Neuronal Death Assay to Evaluate Cell Death in Ex Vivo Epilepsy Model

Epilepsy — spontaneous and recurrent seizures in the brain — leads to neuronal cell death.

To study neuronal death in an ex vivo epilepsy model, begin by taking a rhinal cortex-hippocampus organotypic slice — prepared from a rat pup brain — in an appropriate medium.

The organotypic slice consists of the rhinal cortex and hippocampus. Under gradual serum deprivation, these regions depict evolving epileptic events, leading to seizure-induced neuronal death.

Add the required amount of propidium iodide, PI — a fluorescent dye — to the culture and incubate. Through the damaged cell membrane, PI enters the dead neurons and binds to DNA; the live neurons, with intact membrane, are not capable of PI uptake.       

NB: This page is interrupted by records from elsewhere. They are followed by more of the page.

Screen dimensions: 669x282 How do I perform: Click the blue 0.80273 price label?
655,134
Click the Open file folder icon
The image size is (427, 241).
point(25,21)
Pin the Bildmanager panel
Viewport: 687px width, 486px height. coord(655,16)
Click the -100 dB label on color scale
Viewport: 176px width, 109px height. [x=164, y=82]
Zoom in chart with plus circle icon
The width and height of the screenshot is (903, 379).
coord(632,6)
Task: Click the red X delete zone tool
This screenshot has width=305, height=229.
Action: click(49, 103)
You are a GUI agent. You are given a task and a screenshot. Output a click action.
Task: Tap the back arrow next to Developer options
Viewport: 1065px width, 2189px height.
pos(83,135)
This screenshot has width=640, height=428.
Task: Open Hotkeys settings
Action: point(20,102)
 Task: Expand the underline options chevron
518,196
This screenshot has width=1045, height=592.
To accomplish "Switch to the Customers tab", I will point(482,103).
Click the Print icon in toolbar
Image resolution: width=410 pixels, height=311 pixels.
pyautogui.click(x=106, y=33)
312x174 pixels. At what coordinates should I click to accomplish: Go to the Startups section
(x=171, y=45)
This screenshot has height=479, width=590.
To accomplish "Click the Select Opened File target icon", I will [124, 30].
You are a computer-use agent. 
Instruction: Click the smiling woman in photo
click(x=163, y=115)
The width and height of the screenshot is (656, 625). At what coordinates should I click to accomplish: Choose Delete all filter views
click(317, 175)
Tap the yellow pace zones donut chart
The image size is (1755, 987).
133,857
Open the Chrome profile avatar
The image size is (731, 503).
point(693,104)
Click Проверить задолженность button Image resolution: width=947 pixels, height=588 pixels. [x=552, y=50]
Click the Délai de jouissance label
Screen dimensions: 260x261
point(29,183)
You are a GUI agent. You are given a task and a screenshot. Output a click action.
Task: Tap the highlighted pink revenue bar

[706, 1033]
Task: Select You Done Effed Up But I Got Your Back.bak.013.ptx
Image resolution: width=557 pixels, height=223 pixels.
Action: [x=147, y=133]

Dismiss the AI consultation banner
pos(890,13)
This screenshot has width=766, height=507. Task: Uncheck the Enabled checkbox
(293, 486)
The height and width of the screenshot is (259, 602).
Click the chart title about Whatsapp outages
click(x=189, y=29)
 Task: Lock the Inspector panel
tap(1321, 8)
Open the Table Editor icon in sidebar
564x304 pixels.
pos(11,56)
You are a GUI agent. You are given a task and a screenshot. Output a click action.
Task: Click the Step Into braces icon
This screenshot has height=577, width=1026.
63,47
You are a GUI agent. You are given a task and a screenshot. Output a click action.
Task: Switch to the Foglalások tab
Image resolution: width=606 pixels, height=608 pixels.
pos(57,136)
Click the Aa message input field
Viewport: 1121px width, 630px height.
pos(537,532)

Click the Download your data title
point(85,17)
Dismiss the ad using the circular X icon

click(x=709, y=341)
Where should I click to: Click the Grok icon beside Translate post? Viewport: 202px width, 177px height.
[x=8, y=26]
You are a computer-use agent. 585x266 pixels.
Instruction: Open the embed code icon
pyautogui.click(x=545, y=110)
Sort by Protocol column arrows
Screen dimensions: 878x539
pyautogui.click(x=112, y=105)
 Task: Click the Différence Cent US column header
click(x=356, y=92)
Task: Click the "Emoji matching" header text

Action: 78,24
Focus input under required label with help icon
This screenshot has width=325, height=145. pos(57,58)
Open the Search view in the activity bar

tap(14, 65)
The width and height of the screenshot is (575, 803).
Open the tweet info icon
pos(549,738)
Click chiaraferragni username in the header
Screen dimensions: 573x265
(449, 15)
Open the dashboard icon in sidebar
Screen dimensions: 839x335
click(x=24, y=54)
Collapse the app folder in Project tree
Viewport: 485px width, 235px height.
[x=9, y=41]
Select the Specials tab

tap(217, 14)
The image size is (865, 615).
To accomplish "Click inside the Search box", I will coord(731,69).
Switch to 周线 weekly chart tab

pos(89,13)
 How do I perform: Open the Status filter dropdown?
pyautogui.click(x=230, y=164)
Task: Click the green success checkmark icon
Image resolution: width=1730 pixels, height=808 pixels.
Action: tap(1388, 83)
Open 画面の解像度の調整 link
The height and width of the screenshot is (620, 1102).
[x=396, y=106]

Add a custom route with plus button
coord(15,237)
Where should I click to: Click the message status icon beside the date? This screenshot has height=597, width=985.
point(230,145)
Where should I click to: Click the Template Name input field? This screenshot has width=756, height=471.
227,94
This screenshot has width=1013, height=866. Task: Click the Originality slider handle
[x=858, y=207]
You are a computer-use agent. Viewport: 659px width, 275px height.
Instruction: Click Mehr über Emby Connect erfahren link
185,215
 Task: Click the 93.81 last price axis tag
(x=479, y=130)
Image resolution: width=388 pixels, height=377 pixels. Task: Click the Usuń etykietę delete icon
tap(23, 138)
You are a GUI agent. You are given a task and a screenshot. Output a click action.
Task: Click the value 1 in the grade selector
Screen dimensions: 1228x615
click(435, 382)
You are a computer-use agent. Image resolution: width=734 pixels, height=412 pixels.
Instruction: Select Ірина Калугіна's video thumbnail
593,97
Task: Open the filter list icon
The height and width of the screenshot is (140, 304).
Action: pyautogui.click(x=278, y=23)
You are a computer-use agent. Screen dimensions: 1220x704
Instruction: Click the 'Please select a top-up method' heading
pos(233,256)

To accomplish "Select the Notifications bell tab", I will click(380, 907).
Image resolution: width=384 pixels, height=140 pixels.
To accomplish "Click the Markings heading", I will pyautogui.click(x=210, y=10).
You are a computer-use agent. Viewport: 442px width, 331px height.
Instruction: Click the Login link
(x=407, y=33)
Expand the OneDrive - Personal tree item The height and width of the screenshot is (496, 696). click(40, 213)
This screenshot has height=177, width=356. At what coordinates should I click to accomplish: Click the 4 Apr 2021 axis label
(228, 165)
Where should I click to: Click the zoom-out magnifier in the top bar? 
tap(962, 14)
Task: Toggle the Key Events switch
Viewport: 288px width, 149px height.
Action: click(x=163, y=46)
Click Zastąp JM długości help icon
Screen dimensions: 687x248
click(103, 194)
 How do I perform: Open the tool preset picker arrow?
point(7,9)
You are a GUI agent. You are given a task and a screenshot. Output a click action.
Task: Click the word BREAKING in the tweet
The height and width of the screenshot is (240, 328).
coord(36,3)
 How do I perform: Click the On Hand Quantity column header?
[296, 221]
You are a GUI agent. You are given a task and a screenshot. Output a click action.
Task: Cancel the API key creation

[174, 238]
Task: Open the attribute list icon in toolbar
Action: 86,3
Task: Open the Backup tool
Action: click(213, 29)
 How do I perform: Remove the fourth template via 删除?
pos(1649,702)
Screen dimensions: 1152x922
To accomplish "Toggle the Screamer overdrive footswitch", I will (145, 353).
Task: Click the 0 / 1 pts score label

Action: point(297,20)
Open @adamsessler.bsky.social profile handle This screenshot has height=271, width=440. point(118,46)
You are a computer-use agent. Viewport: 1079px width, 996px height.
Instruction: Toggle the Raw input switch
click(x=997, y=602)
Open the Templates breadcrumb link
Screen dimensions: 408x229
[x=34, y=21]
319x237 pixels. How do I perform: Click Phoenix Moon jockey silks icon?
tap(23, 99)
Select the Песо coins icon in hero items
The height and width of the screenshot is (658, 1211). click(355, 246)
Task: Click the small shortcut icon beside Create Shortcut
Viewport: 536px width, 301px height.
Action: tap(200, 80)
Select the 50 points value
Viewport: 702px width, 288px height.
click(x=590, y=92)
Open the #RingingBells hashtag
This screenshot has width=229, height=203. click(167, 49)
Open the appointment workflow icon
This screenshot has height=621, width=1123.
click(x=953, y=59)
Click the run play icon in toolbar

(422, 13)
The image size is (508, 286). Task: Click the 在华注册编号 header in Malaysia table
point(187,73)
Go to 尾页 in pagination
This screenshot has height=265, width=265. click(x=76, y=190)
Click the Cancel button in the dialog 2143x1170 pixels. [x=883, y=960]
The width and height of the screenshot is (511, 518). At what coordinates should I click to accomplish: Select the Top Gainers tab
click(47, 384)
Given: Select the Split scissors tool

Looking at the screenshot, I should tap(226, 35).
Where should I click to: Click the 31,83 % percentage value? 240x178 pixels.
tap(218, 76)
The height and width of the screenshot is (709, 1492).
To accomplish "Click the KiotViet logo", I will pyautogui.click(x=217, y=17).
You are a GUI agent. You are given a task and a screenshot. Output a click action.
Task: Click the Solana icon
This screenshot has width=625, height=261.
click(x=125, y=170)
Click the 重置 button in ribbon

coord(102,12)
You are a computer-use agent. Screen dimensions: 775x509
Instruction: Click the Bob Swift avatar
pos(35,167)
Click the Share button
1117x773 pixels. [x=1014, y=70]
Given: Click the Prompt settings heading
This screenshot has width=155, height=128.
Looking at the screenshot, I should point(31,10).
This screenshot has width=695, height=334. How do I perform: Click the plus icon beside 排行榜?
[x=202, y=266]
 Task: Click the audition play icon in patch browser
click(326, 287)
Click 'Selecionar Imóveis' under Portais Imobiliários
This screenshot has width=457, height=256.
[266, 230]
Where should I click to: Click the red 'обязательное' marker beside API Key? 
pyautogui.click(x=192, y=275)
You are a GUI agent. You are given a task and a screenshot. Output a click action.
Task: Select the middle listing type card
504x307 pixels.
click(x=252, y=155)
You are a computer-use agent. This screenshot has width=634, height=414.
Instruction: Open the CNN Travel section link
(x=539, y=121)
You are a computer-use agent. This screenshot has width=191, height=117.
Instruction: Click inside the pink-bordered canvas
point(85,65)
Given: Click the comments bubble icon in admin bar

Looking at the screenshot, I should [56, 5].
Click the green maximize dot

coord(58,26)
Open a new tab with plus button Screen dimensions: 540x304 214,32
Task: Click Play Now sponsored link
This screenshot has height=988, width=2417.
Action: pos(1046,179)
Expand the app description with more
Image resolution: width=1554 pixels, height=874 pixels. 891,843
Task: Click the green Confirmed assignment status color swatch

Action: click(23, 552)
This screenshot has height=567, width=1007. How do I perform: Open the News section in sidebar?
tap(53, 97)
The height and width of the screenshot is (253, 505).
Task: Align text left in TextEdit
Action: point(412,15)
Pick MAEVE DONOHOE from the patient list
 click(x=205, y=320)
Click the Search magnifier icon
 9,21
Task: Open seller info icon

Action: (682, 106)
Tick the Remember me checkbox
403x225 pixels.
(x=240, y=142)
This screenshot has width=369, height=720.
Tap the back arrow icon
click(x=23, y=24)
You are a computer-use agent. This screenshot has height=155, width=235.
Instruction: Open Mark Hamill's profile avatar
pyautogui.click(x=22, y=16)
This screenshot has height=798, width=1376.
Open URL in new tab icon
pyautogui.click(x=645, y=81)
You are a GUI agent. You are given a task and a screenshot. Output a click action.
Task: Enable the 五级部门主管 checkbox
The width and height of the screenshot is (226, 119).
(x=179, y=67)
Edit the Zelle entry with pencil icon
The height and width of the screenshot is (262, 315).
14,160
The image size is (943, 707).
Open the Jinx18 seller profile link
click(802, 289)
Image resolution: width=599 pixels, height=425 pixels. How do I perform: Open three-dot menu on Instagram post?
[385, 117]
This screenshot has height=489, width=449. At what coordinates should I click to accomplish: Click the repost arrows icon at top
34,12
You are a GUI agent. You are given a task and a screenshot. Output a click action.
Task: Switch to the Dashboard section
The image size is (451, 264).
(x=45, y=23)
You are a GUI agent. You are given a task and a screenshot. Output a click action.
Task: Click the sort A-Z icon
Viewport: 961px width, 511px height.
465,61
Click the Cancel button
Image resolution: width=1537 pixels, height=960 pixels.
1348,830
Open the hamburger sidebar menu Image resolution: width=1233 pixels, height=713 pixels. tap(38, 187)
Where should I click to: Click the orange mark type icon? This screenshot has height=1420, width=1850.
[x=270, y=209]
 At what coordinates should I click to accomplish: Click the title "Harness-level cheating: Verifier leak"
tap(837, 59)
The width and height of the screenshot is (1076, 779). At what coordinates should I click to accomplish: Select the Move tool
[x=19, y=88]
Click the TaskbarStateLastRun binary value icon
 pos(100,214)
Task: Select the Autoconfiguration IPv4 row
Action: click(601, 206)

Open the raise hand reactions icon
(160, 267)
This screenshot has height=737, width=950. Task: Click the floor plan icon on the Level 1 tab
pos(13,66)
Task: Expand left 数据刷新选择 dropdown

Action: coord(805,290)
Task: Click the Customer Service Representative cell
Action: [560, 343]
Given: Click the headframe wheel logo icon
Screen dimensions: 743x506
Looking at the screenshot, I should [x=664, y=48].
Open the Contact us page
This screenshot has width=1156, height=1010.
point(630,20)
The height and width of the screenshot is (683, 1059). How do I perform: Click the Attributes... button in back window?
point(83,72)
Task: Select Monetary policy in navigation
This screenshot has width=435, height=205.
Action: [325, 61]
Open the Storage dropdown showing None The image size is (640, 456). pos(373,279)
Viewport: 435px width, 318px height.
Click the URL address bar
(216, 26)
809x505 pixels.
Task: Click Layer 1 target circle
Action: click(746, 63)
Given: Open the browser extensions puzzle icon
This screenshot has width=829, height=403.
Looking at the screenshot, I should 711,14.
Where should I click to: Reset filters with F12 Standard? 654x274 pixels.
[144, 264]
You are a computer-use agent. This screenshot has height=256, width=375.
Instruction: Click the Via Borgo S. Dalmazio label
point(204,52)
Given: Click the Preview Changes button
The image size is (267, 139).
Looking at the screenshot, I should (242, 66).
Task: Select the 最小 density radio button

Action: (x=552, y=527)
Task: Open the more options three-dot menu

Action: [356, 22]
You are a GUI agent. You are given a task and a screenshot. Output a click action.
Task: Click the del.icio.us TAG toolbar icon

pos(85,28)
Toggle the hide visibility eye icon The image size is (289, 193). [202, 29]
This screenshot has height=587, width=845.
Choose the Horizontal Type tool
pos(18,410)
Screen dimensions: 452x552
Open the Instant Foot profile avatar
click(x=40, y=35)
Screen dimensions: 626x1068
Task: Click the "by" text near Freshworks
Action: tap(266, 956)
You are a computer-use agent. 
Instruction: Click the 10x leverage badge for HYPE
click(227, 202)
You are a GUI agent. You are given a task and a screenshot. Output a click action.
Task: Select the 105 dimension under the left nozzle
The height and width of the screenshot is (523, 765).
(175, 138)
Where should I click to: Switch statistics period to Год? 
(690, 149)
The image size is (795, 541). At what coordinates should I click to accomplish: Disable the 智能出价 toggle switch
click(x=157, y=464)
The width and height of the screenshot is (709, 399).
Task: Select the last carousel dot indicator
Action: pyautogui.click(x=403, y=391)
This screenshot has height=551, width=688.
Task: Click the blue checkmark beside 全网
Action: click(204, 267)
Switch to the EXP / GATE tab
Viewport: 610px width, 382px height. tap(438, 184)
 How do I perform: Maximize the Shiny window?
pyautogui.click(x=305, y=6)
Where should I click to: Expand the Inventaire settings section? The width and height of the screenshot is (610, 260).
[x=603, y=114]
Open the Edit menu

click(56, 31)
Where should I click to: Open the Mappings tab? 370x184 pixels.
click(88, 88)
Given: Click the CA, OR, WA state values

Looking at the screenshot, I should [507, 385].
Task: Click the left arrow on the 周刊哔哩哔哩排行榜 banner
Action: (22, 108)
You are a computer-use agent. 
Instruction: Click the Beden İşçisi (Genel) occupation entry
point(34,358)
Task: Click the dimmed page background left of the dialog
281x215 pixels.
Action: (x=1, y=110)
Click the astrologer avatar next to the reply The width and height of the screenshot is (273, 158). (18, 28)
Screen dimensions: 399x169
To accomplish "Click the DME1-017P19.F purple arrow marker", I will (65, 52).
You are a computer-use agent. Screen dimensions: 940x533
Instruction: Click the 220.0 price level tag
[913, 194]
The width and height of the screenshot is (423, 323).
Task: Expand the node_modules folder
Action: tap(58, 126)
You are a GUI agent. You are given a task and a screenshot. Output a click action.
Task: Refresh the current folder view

Place the organotypic slice on a microscope slide for immunostaining. Add permeabilization-blocking solution and incubate.

Detergent molecules in the solution solubilize membrane lipids, creating pores in the membrane of intact cells — rendering them permeable for subsequent immunostaining steps. Proteins in blocking solution passively bind to non-specific sites of the cells, reducing background staining.    

Add a primary antibody solution that penetrates inside the neurons and binds to the neuron-specific nuclear antigen — NeuN — distributed in the nuclear matrix. Add fluorescently-labeled secondary antibodies that bind to the primary antibodies.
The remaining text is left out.